• Challenges:
1. Answer these questions from the nftables hardening text, marking each answer with the same letter:
(a) What sysctl line goes into /etc/sysctl.d/99-disable-unpriv-userns.conf to persist the setting?
(b) Which rootless container runtimes does the text name as breaking when unprivileged user namespaces are disabled?
(c) In which kernel version did the fix for CVE-2021-22555 land?
2. Write the next part of the nftables hardening text, starting after its final sentence.

Hardening the nftables Attack Surface

Several concrete mitigations reduce exposure to nftables-based local privilege escalation:

Restrict unprivileged user namespaces. On systems where containers or per-user namespaces are not required, the attack surface is substantially reduced by disabling unprivileged user namespace creation. This removes the vector through which low-privilege users can reach the nf_tables code with elevated capabilities:

restricting unprivileged user namespaces

# Disable immediately (reverts on reboot)
# sysctl -w kernel.unprivileged_userns_clone=0

# Persist across reboots
# echo "kernel.unprivileged_userns_clone=0" \
    > /etc/sysctl.d/99-disable-unpriv-userns.conf
# sysctl -p /etc/sysctl.d/99-disable-unpriv-userns.conf

# Verify the setting is in effect
# sysctl kernel.unprivileged_userns_clone
kernel.unprivileged_userns_clone = 0

Container compatibility

Disabling unprivileged user namespaces will break rootless container runtimes (rootless Docker, rootless Podman, and similar tools) and some sandboxed browser configurations that rely on user namespace isolation. Audit your workload requirements before applying this sysctl in environments where rootless containers are in use.

Keep the kernel current. Every nftables LPE CVE listed above was fixed in a specific kernel version. The fix for CVE-2024-1086, for example, landed in v5.15.149+, v6.1.76+, and v6.6.15+. The fix for CVE-2021-22555 landed in 5.13. Because exploit code for several of these vulnerabilities is publicly available, an unpatched kernel on a multi-user system or a Kubernetes node is a known and documented risk. On RHEL and derivatives, dnf updateinfo list security will list kernel security advisories pending application. On Debian and Ubuntu, apt-cache policy linux-image-$(uname -r) shows the installed version against the available candidate.

• Information provided:
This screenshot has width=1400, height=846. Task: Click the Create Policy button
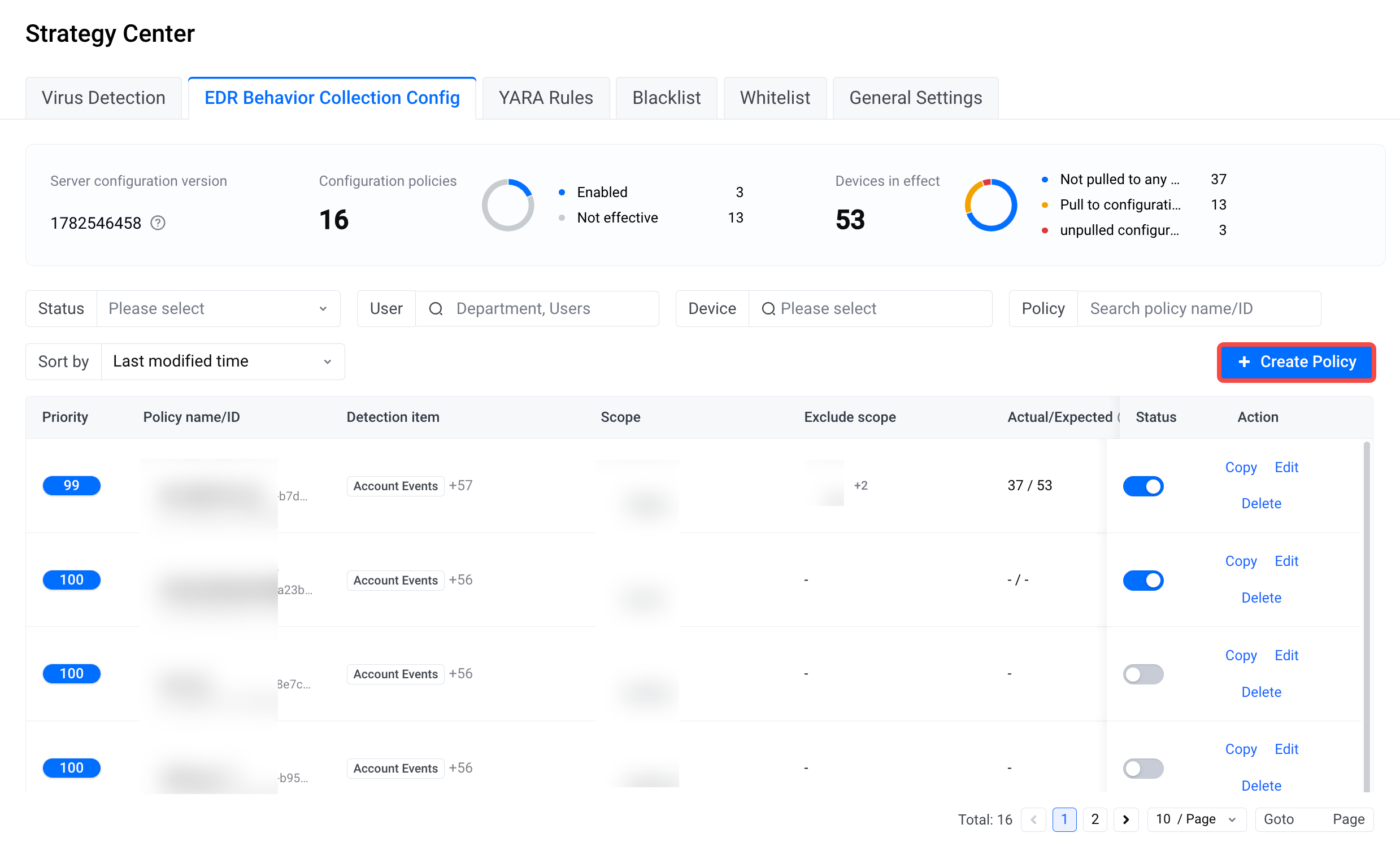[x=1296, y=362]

---

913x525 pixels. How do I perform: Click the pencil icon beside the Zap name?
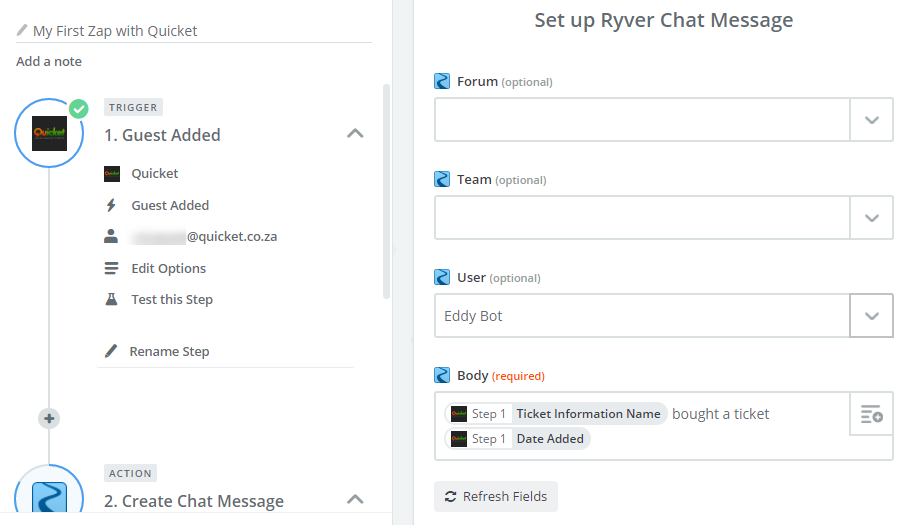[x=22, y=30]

• Written answers:
1.
(a) kernel.unprivileged_userns_clone=0
(b) Rootless Docker and rootless Podman
(c) 5.13

2.
Enable audit logging for nf_tables Netlink operations. The auditd framework can be configured to log Netlink socket activity, giving visibility into attempts to manipulate nftables rules from low-privilege accounts. Combined with a SIEM, this produces a detection signal for exploitation attempts before the session-level consequences become visible:

audit rule for nf_tables Netlink socket access

# Log all nf_tables Netlink socket creations
# AF_NETLINK = 16, NETLINK_NETFILTER = 12
# auditctl -a always,exit -F arch=b64 \
    -S socket -F a0=16 -F a2=12 \
    -k nftables_access

# View triggered events
# ausearch -k nftables_access

Apply SELinux or AppArmor confinement. MAC frameworks can restrict which processes are permitted to issue Netlink commands to the nf_tables subsystem, even if those processes have been granted user namespace capabilities. This addresses a limitation of the user namespace sysctl: disabling unprivileged user namespaces entirely is a coarse control that breaks rootless containers and browser sandboxes. SELinux and AppArmor policies can allow user namespace creation for specific process labels while still denying the specific network netlink operations that reach nf_tables -- a surgical control the sysctl cannot provide. On RHEL 9 and derivatives, the default targeted SELinux policy already restricts arbitrary Netlink access from confined domains. On Ubuntu, AppArmor profiles for container runtimes can be tuned to deny network netlink access where it is not operationally required.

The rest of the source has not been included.